Monday, May 7, 2012

Data Integration with SSIS and SOA

by Saleh Najar

One of the most important streamlining efforts that medium and large organizations can undertake is integration, integration, integration. Some organizations want to create an Enterprise Integration Layer. Others want to create Master Data records and yet other bigger ones want to create data warehouses and a business intelligence layer on top... whatever it is I've found that SOA (Service Oriented Architecture) is a great architecture when it comes to data integration on heterogeneous platforms, especially when used with SSIS (SQL Server Integration Services).

ETL (Extraction, Transformation and Loading) using SOA establishes clear data contracts that makes integration very robust against change. SOA also makes ETL agnostic to the underlying networks and specific operating systems.

I think that one of the best tools for SOA based data integration is Microsoft's SSIS. I've found that using SSIS with Services is an under-used approach to implementing ETL. I will briefly highlight the core steps necessary to implement ETL with Services using SSIS.

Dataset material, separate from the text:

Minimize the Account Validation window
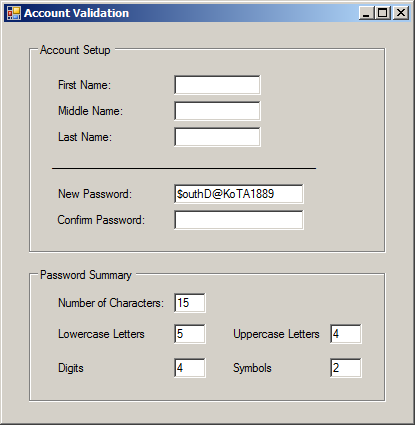Viewport: 415px width, 425px height. (x=366, y=13)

First, everything starts with authentication. In SSIS, you can easily authenticate with the Service by using a Script task. In an SSIS Script Task, you can easily make a call to a Service and get an authentication ticket for example to be used in subsequent calls to the Service.

Second, you need to make all the calls to the Service in one pass and stage them. Again, the calls to the service is done through the SSIS Script Task. The caveat here is to generate the proxy to the service into a separate file then include that file in the the SSIS Script Task project. Then, using the proxy classes, write the code to make the calls to the service, serializing them to Xml then writing them to a staging folder.

Third, using the SSIS Xml task, and using XSLT, the secret ingredient here, transform the staged Xml files to pipe delimited files, writing them again to the staging folder.

Finally, simply using the SSIS Bulk Insert task, load the data from the pipe delimited files from the staging folder into the destination database. Of course, do not forget to make all this configurable (an easy task in SSIS), add SSIS error handling and logging which are very powerful in SSIS. That's ETL with SSIS and Services in a nutshell.

I would like to mention here that the above method I described is optimal for cases when dealing with less than one thousand records. If more than one thousand records are involved, I recommend implementing paging with Services and SSIS. That can be an advanced topic of another post.